There are upheavals aplenty happening all around us at the moment and, as normal, when we’re in the midst of turmoil it’s really hard to assimilate all of the changes. Democratic governments right across the globe are becoming more like dictatorships – curtailing parliament, postponing elections, silencing opposition parties, limiting freedoms and expanding surveillance of their citizens – all, so far, without much resistance.

There is increased scrutiny in other areas too. The likes of Facebook and Google are tracking our specific movements in the cause of contact tracing. Data protection rights under the much-vaunted GDPR appear to be side-lined or worse.

And all the while, algorithmic advertising continues to assess where we’ve tended to click and to guess where we might like to click and to prompt where we actually do click – thereby, manipulating our purchases and our preferences like never before.

The clever software tracks our top searches on Amazon. Before Covid-19, we searched most for phones, phone chargers, phone cases, audio books and Lego. Can you believe it? Lego after all these years!! But a computer algorithm doesn’t have a soul it just lines up the top-paying advertisements and tickles our fancy and our digital wallet.

By April 2020, the world had changed! Our searches shifted dramatically to toilet rolls, face masks, hand sanitizers, paper towels, viral sprays and wipes. Hey presto! Cue the advertising for those items. The computer software is able to switch the focus much quicker than any marketing executive or distribution manager. There is no way that any human being could have predicted or foreseen these new preferences – and it would have taken a human, weeks or even months to identify and confirm our changed behaviours. The ripple effects across the supply chains are almost instantaneous thanks to advertising algorithms. Or are they?
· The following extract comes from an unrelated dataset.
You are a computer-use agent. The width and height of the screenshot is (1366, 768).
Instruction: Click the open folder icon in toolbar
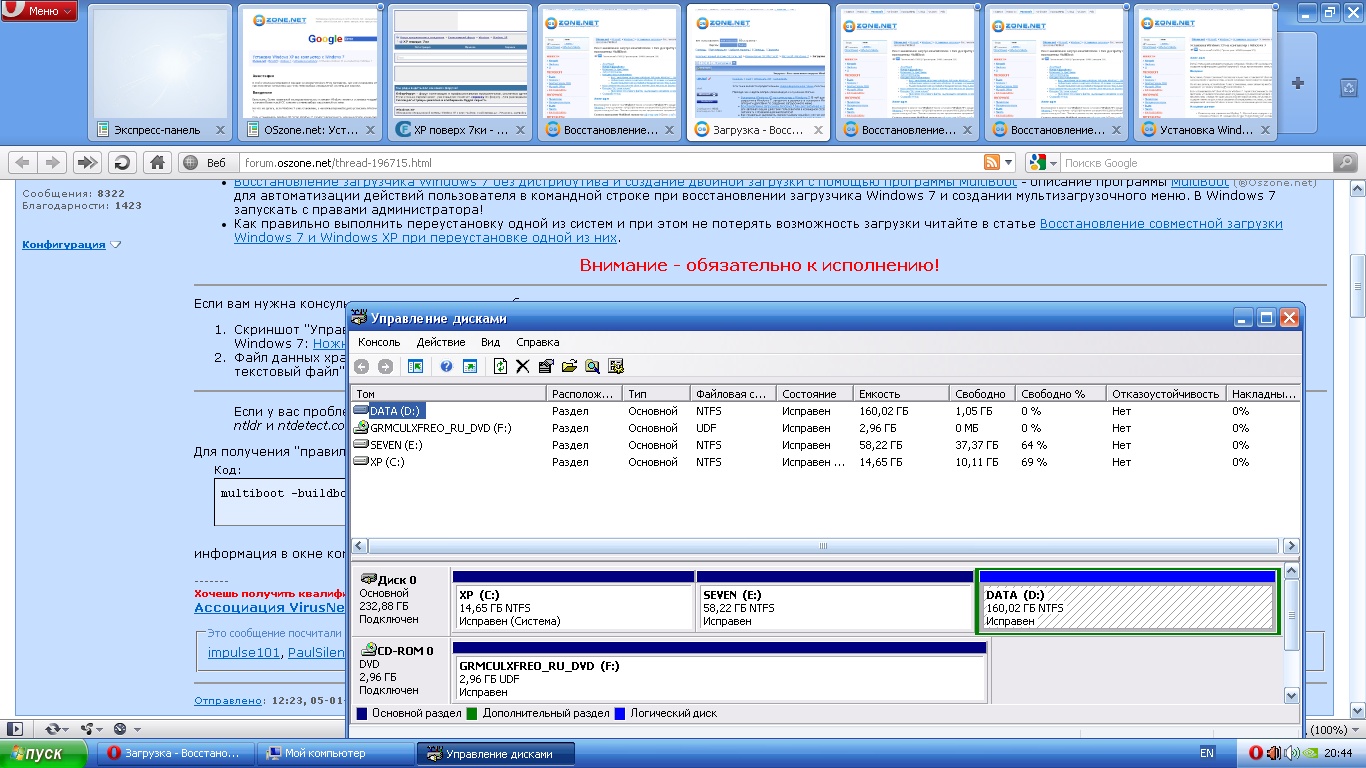pyautogui.click(x=569, y=367)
The artificial intelligence (AI) behind algorithmic advertising is complex but it essentially spots patterns. The same intelligence is used in fraud detection. Humans are very poor and inputting random numbers. So, if creative accountants were thinking of fiddling the books by changing a few numbers they would have to make sure they’re absolutely random. Otherwise, AI will quickly spot the pattern. But, paradoxically, the software code was written to capture normal human behaviour. During a global pandemic (or other large-scale mayhem) humans do not, indeed cannot, behave as normal.

We have become accustomed to AI in all its guises and we, undoubtedly, would be lost without it. In many ways we are completely dependent on it – just think mobile phones, tablets, PCs, etc. But the dependence works both ways!! Covid-19 has altered our behaviour beyond recognition. But these changes have altered how AI reacts and this, in turn, has the knock-on effect of changing how we respond.

Financial regulators across Europe are concerned about the sudden dramatic increase in the number of consumers opening up trading accounts. It seems the culprit is an algorithm that issues investment recommendations based on the sentiments expressed in the letters’ pages of newspapers. Really!!